Enhancing lipid identification in LC-HRMS data through machine learning-based retention time prediction.
Journal:
Journal of chromatography. A
PMID:
39798479
Abstract
The comprehensive identification of peaks in untargeted lipidomics using LC-MS/MS remains a significant challenge. Confidence in lipid annotation can be greatly improved by integrating a highly accurate machine learning-based retention time prediction model. Such an approach enables the identification of lipids for understanding pathogenic mechanisms, biomarker discovery, and drug screening. In this study, we developed a machine learning model to predict retention times and facilitate lipid peak annotations in LC-MS-based untargeted lipidomics. Our model achieved high correlation coefficients of 0.998 and 0.990, with mean absolute errors (MAE) of 0.107 min and 0.240 min for the training and test sets, respectively.
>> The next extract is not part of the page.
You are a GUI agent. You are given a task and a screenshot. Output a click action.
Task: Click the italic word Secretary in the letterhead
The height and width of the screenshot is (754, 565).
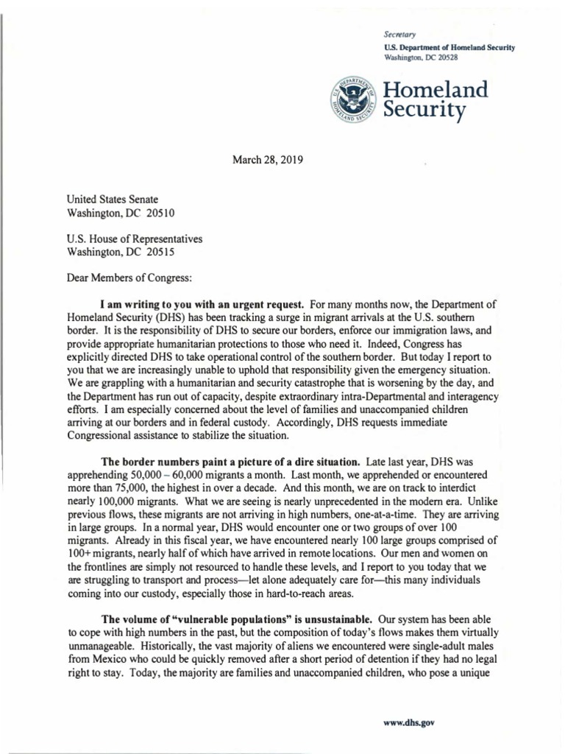(399, 35)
External validation showed similarly strong performance, with correlations of 0.991 and 0.978, and MAE values of 0.241 min and 0.270 min. We also compared the impact of molecular descriptors and molecular fingerprints on the model's performance, finding that molecular descriptors outperformed molecular fingerprints across all datasets when using Random Forest (RF) for model construction. Notably, this retention time calibration model demonstrates robust performance across chromatographic systems with comparable gradients and flow rates. Overall, this machine learning model enhances lipid annotation accuracy and reduces errors in untargeted lipidomics, improving data analysis across multiple datasets.